Data science is roughly split up into four areas:
- Programming
- Statistics
- Communication
- Domain Expertise
This document details how to get started with the first three. This is a very R-centric guide because I live an R-centric life. Free resources are strongly favored because I’m a graduate student.
Programming
Programming allows you to articulate yourself in the dimension of computational action. Serious programmers are taken seriously, so you should aim to become one.
- Learn Python the Hard Way by Zed Shaw. Thousands of people have used this book to learn how to code for the first time. Teaches you many fundamental programming concepts, and Python is an essential language to know for anyone who writes code.
- The Unix Workbench by me. A book I wrote for beginners about how to use the command line, another baseline skill for a data scientist. Read to the end of the third chapter before starting Learn Python the Hard Way, then come back if you feel like you want more command line skills.
- R Programming for Data Science by Roger Peng. Learn R deeply to really start your journey towards specializing as a data scientist.

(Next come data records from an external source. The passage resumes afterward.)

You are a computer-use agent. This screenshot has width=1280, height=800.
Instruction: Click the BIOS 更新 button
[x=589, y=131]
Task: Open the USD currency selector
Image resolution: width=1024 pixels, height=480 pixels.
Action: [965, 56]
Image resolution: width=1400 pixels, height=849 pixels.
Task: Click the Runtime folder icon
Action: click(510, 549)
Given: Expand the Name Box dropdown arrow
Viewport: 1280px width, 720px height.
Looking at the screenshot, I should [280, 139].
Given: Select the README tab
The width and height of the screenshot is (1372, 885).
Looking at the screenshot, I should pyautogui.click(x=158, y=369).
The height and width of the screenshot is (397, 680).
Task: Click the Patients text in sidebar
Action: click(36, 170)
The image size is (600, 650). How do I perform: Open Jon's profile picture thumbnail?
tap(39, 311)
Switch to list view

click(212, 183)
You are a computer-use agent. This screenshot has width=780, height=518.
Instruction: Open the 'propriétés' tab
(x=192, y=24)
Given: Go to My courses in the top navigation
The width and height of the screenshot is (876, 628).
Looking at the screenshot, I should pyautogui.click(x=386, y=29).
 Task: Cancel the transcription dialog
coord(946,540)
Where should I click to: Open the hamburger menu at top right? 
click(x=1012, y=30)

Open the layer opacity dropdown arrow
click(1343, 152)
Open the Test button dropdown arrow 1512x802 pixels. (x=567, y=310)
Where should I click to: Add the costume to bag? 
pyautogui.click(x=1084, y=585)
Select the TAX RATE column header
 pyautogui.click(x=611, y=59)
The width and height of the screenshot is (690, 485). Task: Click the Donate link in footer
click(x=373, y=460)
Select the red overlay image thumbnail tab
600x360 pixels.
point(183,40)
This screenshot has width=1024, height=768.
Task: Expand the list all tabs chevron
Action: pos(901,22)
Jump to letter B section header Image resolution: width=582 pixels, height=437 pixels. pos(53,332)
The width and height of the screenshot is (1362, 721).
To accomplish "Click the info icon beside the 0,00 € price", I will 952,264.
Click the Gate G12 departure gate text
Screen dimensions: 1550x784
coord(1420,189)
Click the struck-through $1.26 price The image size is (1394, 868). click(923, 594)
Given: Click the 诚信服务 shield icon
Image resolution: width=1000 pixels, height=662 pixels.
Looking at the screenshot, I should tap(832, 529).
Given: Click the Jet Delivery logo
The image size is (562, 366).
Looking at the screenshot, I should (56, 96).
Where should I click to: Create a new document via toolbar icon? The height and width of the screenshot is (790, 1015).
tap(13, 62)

- R for Data Science by Hadley Wickham and Garrett Grolemund. Modern data scientific paradigms applied in R based in the philosophy of Tidy Data.
Statistics
Statistics will help you quantify uncertainty. 90% of what you need to understand falls into the following four categories:
- Probability and Combinatorics
- The Law of Large Numbers and the Central Limit Theorem
- Regression
- The Bootstrap
Communication
People
The most valuable and important part of the data science profession are the folks who enable the empathetic, conscientious, and delightful community. Many great data science conversations take place on Twitter, and there’s a friendly and active discussion around the #rstats hashtag. The following are short descriptions of some awesome people in the community plus links to their Twitter profiles which are usually good portals to their personal websites, portfolios, and other examples of their work.
- Renee Teate is a poineer in terms of documenting her transition into a data science career, and helping others who want to enter the field. She is the creator of Data Sci Guide and the host of the Becoming a Data Scientist Podcast.
- Julia Silge is a data scientist at Stack Overflow. Julia transitioned in to data science after working in educational technology and earning her PhD in Astronomy. She and David Robinson are the authors of Text Mining with R.
- Hadley Wickham is the chief scientist at RStudio. Hadley creates some of the most widely used tools for data scientists. He is also an advocate for newcomers to R.
- Jesse Maegan is a data scientist and the creator of the “R for Data Science” online learning community.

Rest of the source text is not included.